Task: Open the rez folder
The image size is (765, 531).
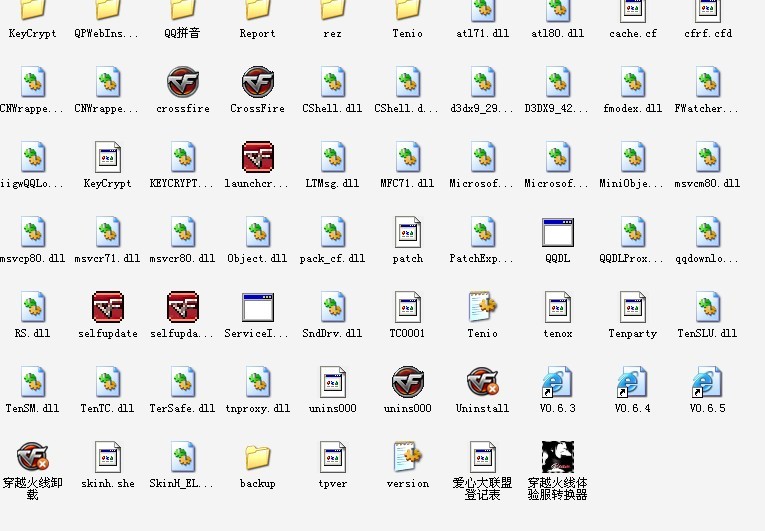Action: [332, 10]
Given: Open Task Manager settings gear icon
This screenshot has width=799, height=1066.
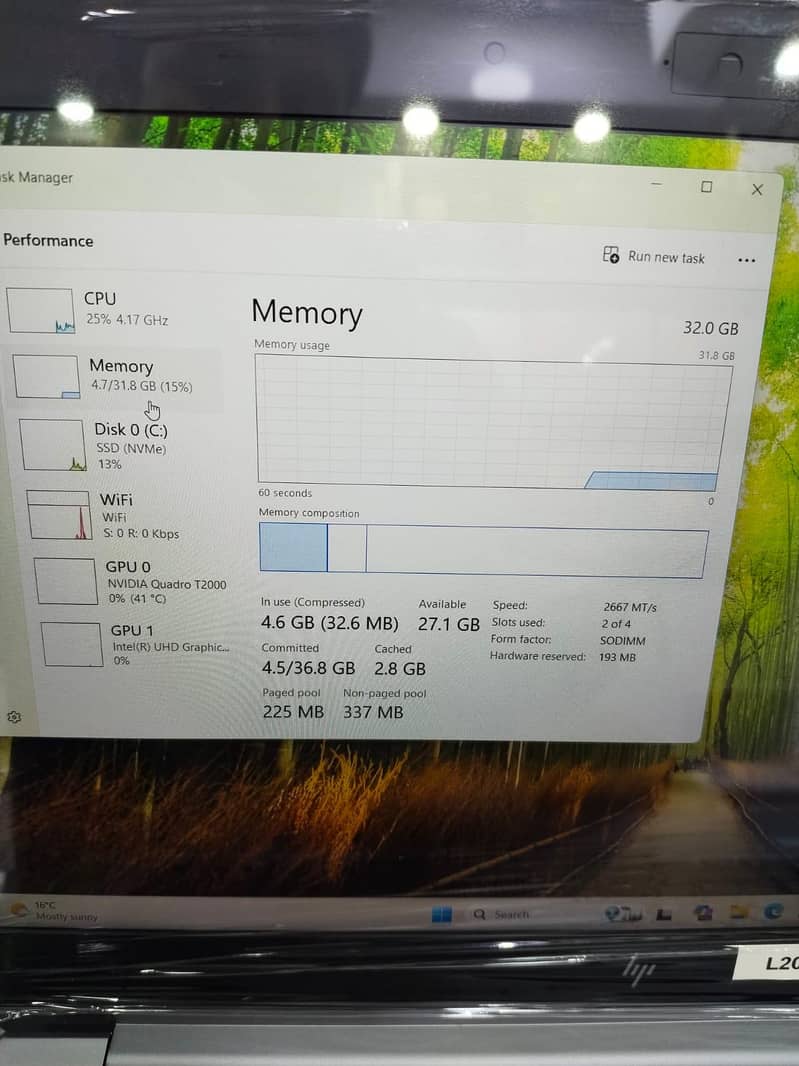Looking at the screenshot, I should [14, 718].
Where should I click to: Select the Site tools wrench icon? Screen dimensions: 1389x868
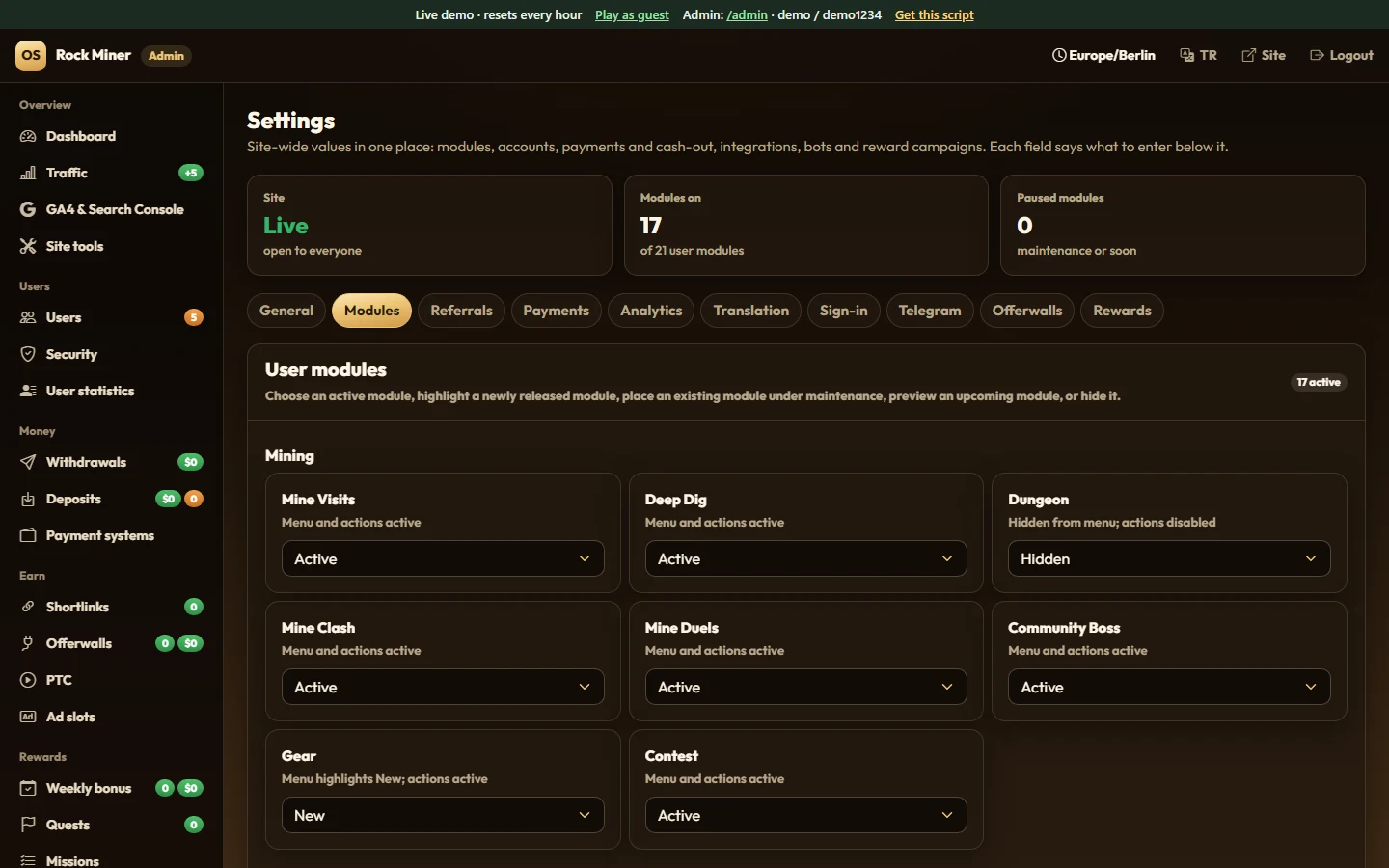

Task instructions
Working from the records above, find how many lines contain the string "Open" and answer with the bare number.

Response to the task
2